A photo recently showed up in my Facebook newsfeed, posted there by a friend from years gone by. It brought a smile to my face, and a flood of good memories to my mind.

The year of 1990, when I turned 16, I spent a lot of time with these guys, in Bendigo, at Matt’s house in Golden Square. They were a beacon in that dim year, all of them, the kinds of kids that I would want any teenaged daughter of mine to hang out with.

I looked at that photo of those lovely, funny , clever and talented boys on the cusp of everything, and thought that I missed that time in my life, and those boys (and I will always hold the memory of those boys close), but the truth is that year was a dark time in my life, which felt like it had no way forward. Ripped out and transplanted twice to new places, from Bendigo to Darwin, and less than six months later from Darwin to Melbourne, all of my friends removed, I felt displaced and alone where I was.

Far from the cusp of things, I felt rather more on the knifes edge of things.

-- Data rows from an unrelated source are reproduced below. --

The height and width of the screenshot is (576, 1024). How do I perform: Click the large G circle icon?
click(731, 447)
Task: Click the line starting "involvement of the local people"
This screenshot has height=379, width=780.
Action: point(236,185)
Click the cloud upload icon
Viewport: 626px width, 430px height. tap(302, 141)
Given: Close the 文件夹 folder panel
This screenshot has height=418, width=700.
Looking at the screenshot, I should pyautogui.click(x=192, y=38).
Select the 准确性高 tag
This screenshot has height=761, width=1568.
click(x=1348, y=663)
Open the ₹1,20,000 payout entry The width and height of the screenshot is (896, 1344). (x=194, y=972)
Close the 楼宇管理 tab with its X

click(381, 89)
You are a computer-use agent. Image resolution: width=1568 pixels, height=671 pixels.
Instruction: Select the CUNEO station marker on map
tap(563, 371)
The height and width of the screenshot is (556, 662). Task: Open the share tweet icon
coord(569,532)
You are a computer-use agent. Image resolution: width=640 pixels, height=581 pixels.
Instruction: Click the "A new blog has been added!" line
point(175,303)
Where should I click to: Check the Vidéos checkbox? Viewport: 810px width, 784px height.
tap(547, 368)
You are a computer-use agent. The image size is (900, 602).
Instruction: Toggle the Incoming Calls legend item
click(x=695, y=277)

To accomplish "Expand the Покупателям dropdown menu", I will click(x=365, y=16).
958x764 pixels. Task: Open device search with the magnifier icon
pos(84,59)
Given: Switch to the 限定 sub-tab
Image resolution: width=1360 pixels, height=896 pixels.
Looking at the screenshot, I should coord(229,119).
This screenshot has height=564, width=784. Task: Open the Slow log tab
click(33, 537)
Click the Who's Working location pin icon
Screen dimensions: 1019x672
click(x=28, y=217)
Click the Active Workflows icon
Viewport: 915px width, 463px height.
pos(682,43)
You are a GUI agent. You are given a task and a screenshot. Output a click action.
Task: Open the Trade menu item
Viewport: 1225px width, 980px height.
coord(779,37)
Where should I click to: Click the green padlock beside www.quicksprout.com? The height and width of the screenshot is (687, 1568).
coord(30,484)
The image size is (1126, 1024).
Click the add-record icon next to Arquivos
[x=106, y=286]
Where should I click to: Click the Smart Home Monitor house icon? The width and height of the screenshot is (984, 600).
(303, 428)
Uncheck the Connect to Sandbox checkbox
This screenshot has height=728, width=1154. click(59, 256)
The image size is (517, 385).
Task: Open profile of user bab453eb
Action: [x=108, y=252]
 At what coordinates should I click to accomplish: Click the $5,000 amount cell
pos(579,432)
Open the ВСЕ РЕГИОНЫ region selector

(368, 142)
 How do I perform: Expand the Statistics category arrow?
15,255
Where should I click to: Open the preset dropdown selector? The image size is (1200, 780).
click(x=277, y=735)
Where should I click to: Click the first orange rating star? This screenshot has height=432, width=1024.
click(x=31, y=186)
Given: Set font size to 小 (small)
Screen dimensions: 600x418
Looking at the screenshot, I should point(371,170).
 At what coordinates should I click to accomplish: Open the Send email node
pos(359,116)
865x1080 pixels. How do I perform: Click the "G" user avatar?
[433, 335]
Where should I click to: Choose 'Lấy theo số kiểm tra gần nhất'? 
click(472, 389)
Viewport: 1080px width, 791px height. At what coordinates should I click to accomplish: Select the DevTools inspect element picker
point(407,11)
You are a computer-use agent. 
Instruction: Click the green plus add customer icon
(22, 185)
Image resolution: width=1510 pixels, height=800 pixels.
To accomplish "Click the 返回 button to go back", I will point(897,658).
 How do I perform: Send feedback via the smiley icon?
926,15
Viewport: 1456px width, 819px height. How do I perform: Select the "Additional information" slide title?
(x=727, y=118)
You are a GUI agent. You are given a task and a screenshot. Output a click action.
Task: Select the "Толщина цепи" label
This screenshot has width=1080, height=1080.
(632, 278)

I wagged school, and walked through Carlton cemetery, or caught the tram to St Kilda, or slipped home to sleep the day away. If anyone noticed that I was barely attending school at all, they didn’t say.

I overheard a girl talking about me one day at the North Carlton High School that I was attending

“I just can’t imagine being friends with her”.

I had friends, in Bendigo and afterwards, at Northcote, but that year, I fell through the cracks, and no one saw.

That was the year that I began to cultivate my musical tastes, reading melody maker and nme, buying all of Pink Floyd’s whole back catalogue with my Austudy back pay (the PinkFloyd influence no doubt came from the boys in Golden Square). I wrote and wrote in a little black ledger. I tried to recreate myself into a cooler image.

I carried on an on again, off again relationship with my first love (also from Bendigo) who set me up for a pattern of waiting, and longing, and never being satisfied, for many years to come. And the weekends were still punctuated by weekends spent away, with friends, in the parallel universe where I was happy.

Until the week day afternoon where I took some 50 over the counter pills and lay back on my bed, with no plans to open my eyes again. The resultant terrifying hallucinations made things take a different turn. I was discovered,taken to St Vincent’s Hospital and my stomach pumped. I lived to see another day.

I lived to see another 24 years so far. I destroyed all of the pages that I had written. I arranged to change schools. I put the Pink Floyd away forever, and brought myself back from the ashes. I learned to read the books which might give voice to my angst, and in such words as those, I truly began to find a life buoy.

I turn 40 this week, and I wouldn’t want to be 16 again for anything, unless it was for one more weekend at Matt’s place back then.